A high-flying city worker has quit her $120k-a-year job to live in a seven-metre-long van and travel the world with her pet chihuahua.
Dominique Niemandt, 29, was a director at a London accounting firm before taking the plunge this year.
She forked out over $30,000 to buy a converted VW Crafter and is now traveling around Europe with her one-year-old pet dog Kevin.
Dominique said: “I feel so much freer and so much more like me.
“Before I felt like I was in a hamster wheel for so long. I just thought there must be more to life.
“I used to work 60 or 70 hour weeks. On holiday I would be the loser working in the corner. I sort of felt like I didn’t have a choice.”
Dominique spent eight years at a Big Four firm before taking a director role at an accounting company in London.
She was living in the capital and earning more than $120,000 a year before resigning.
Now, she’s living off savings and considering taking up a consulting role for a few months of the year to fund her way of life.

Dominique said: “This lifestyle is so much cheaper. I’ve got enough money for nine months.
“I might work two or three months of a year and then fund the rest of the year.
“I spend about £250 ($310) a month on insurance and petrol for the van, and then it’s food and activities, so in total I spend no more than £600 ($740) to £1,000 ($1200) a month.”
Dominique is currently in France and hopes to travel to Spain and Portugal in the coming months.

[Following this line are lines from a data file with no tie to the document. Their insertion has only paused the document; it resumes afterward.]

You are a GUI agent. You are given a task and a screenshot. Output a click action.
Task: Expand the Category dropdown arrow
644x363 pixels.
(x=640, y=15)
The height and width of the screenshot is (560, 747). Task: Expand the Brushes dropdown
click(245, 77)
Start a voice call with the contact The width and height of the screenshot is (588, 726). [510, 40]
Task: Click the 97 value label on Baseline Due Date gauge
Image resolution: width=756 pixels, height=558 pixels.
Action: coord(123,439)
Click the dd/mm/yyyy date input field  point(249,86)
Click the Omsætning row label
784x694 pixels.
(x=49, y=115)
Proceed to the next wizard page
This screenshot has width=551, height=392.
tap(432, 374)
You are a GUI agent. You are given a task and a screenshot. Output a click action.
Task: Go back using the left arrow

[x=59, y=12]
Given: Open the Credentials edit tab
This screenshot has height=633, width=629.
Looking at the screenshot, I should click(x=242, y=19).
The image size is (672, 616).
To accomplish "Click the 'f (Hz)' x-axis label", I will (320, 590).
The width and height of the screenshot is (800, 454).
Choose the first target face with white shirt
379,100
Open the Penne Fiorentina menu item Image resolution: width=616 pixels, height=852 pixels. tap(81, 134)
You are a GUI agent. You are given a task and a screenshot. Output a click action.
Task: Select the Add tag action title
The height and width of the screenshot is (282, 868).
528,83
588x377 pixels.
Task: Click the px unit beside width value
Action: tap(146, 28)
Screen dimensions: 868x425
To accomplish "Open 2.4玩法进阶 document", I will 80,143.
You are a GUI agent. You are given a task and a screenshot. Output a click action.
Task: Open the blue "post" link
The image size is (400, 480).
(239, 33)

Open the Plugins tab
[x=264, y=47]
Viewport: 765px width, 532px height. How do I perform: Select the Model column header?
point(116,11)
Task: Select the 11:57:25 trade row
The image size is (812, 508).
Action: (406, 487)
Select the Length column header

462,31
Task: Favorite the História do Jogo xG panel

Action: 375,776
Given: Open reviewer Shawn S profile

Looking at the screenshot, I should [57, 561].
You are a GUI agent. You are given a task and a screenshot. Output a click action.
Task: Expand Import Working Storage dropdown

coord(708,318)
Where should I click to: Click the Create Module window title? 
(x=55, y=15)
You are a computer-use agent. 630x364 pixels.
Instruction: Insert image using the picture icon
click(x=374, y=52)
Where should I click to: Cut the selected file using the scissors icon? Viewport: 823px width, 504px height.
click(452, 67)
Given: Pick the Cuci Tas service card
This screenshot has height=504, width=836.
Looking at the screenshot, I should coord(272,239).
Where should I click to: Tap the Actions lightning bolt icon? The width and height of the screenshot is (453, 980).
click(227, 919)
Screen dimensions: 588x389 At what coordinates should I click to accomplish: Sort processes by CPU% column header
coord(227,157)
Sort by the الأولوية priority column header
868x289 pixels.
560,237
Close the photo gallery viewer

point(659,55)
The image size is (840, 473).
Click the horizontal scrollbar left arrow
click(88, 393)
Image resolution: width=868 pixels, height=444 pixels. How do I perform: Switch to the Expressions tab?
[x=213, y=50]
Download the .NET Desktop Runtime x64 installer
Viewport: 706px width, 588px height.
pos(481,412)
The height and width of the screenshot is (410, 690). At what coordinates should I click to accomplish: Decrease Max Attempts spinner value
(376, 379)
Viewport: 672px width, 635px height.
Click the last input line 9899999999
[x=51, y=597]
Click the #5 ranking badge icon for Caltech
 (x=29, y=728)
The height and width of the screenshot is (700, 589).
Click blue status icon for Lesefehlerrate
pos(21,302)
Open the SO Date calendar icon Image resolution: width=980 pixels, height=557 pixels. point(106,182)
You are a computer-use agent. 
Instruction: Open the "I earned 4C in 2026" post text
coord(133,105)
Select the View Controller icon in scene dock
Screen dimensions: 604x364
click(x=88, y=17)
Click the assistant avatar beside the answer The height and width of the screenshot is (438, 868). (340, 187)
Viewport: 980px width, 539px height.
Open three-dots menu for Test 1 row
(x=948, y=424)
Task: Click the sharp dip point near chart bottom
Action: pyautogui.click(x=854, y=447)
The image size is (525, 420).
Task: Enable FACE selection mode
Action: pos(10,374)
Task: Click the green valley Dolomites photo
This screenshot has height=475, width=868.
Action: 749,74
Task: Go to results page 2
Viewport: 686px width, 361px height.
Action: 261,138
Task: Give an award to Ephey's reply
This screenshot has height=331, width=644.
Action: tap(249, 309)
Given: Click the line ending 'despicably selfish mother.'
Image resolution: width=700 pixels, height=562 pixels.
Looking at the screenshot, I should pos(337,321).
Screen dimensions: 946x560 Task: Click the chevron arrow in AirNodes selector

She said her lifestyle change was inspired by a desire to break out of the day-to-day routine.
Dominique said: “I saw a news article in October about vans being converted into homes and a month later I’d bought one.
“I had a three-month notice period at work and then I left in January.
“A lot of people my age feel pressure to live a normal life but it doesn’t make them happy.
“I want to see people doing what makes them happy.
“It’s not easy but it just feels like you’re living – even though that sounds cheesy.
“Sometimes I still feel like a failure for giving my job up, which is kind of weird.
“Telling my family was the hardest part – I think they would have preferred I was working and focusing on my career instead.”

Dominique said living on her own can be lonely but she has met new people along the way and connected with nature.
She said: “There are little things that get you through it like speaking to someone in a bakery.
“If I like somewhere then I’ll stay and explore. If not I will try to find the next place to stay.
“I do a lot of walks and active stuff.
“Everything is slower in a van. It can take an hour to do the dishes and washing.”